Cogs and Levers A blog full of technical stuff

More Window Functions

This article is an extension of the window function, to follow up on each of the window functions.

MAX

The MAX function will retrieve the maximum value that it sees within the window.

MEDIAN

The MEDIAN function will calculate the median value for the range seen, within the window.

MIN

The MIN function will retrieve the minimum value that it sees within the window.

NTH_VALUE

Where the LAG and LEAD values are relative to the row in question, NTH_VALUE will retain the value at the literal offset specified.

NTILE

NTILE ranks rows into equally proportioned groups within the window seen by the expression.

PERCENT_RANK

Calculates the percent rank on rows seen by the window. The formula calculation is defined as:

(x - 1) / (the number of rows in the window or partition - 1)

PERCENTILE_CONT

PERCENTIL_CONT will calculate the linear interpolation between ordered values.

PERCENTILE_DISC

Returns the value with the smallest cumulative distribution value.

RATIO_TO_REPORT

Calculates a percentage where the row’s value is the divisor, and the total amount for the window is the dividend.

In this example, we’ll use RATIO_TO_REPORT to show us the percentage each sale makes over the period of a single day.

SELECT sale_date, salesperson, quantity::decimal * unit_cost,
  RATIO_TO_REPORT(quantity::decimal * unit_cost) OVER (PARTITION BY sale_date)
FROM public.sales
ORDER BY sale_date, sale_id;

RATIO_TO_REPORT(quantity::decimal * unit_cost) is what gives us the value that we’re working with in terms of ratio; the PARTITION BY sale_date then gives us the window; these ratios need to be calculated for the day.
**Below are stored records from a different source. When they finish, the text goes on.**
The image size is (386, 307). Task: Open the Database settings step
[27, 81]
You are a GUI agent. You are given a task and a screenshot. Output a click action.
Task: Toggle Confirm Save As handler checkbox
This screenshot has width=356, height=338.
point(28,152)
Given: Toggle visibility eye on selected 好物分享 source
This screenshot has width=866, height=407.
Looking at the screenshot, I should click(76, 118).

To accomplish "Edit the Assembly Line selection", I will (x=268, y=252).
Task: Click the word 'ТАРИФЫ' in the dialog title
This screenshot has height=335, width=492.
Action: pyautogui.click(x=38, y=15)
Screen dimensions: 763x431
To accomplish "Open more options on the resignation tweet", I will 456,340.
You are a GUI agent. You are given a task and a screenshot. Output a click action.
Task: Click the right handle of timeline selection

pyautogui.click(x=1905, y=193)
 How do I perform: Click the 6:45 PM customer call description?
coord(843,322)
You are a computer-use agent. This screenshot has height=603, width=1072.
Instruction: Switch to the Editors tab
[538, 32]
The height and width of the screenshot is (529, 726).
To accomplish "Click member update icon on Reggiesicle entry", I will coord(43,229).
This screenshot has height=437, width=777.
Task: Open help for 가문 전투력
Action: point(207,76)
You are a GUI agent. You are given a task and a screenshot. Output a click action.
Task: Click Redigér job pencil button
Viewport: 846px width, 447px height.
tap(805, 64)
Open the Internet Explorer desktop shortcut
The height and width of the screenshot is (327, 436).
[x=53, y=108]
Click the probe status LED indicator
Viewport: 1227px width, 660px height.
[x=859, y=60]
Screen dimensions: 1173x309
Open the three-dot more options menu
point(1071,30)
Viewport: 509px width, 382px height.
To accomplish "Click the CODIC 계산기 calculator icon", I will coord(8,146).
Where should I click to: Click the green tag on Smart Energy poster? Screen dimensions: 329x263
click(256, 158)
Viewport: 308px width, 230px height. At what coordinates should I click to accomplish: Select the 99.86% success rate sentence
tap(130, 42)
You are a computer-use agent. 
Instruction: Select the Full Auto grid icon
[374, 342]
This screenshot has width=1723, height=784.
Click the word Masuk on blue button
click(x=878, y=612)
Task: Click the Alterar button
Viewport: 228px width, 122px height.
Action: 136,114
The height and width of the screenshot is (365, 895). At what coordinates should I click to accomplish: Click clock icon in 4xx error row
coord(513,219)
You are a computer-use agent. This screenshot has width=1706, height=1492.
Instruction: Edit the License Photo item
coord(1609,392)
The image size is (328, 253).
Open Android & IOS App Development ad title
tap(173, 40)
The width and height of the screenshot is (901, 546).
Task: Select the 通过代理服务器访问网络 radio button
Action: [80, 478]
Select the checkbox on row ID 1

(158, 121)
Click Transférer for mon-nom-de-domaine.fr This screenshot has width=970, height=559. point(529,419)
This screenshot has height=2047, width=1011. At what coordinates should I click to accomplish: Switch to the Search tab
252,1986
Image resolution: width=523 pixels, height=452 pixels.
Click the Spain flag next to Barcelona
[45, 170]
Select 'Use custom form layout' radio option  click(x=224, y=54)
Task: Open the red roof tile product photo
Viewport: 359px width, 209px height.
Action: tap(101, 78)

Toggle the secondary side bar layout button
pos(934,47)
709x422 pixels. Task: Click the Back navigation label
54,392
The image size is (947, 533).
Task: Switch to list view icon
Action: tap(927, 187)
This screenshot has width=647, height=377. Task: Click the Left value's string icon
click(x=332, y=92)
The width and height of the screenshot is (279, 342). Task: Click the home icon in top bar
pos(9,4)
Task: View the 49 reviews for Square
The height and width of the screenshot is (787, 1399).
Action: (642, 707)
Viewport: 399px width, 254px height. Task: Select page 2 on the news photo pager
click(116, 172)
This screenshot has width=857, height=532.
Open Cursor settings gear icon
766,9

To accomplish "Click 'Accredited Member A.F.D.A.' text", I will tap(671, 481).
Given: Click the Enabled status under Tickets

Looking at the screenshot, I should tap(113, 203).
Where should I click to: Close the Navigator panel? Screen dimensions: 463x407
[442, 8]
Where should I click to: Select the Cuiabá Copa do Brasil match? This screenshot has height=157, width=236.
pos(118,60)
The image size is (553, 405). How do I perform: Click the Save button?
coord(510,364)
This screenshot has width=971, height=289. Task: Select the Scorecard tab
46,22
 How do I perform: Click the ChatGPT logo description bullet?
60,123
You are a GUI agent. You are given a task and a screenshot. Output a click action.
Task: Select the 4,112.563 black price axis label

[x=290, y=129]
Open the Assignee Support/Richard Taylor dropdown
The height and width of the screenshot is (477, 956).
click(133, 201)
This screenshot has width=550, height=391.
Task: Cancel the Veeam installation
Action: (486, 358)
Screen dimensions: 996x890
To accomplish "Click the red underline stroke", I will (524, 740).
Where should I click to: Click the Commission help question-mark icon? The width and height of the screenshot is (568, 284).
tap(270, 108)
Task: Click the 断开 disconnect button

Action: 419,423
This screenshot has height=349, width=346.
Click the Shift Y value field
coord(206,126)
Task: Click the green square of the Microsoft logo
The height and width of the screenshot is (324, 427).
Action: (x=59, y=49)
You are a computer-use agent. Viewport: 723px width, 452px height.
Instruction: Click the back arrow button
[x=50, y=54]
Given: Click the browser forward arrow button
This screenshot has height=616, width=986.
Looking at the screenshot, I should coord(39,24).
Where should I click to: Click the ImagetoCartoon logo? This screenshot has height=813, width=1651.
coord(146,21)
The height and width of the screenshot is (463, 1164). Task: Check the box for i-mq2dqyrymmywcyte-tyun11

sale_date salesperson ?column? ratio_to_report
2018-05-02 Bob 26 1.0
2018-05-13 Sally 60 0.2777777777777778
2018-05-13 June 156 0.7222222222222222
2018-05-14 John 96 1.0
2018-05-25 Bob 192 0.5962732919254659
2018-05-25 Sally 130 0.40372670807453415
2018-05-26 John 156 1.0
2018-05-27 John 52 0.0962962962962963
2018-05-27 June 20 0.037037037037037035
2018-05-27 June 468 0.8666666666666667
2018-06-02 Sally 26 1.0
2018-06-03 John 60 0.2777777777777778
2018-06-03 John 156 0.7222222222222222
2018-06-12 John 96 1.0
2018-06-13 Bob 192 0.5962732919254659
2018-06-13 Sally 130 0.40372670807453415
2018-06-15 John 156 1.0
2018-06-24 Bob 52 0.7222222222222222
2018-06-24 Sally 20 0.2777777777777778
2018-06-29 John 468 1.0

ROW_NUMBER

ROW_NUMBER is a utility function that simply gives the row an ordinal value, counting up from 1; over the window.

We count the sales for the day, by applying ROW_NUMBER over the sale_date.

SELECT sale_date, salesperson, quantity::decimal * unit_cost,
  ROW_NUMBER() OVER (PARTITION BY sale_date)
FROM public.sales
ORDER BY sale_date, sale_id;
sale_date salesperson ?column? row_number
2018-05-02 Bob 26 1
2018-05-13 Sally 60 1
2018-05-13 June 156 2
2018-05-14 John 96 1
2018-05-25 Bob 192 1
2018-05-25 Sally 130 2
2018-05-26 John 156 1
2018-05-27 John 52 1
2018-05-27 June 20 2
2018-05-27 June 468 3
2018-06-02 Sally 26 1
2018-06-03 John 60 1
2018-06-03 John 156 2
2018-06-12 John 96 1
2018-06-13 Bob 192 1
2018-06-13 Sally 130 2
2018-06-15 John 156 1
2018-06-24 Bob 52 1
2018-06-24 Sally 20 2
2018-06-29 John 468 1

STDDEV_SAMP and STDDEV_POP

STDDEV_SAMP and STDDEV_POP will find the sample and population standard deviation of the values seen in a window.

SUM

The SUM function will retrieve the accumulated sum of an expression over the defined window.

VAR_SAMP and VAR_POP

VAR_SAMP and VAR_POP will find the sample and population variance of the values seen in a window.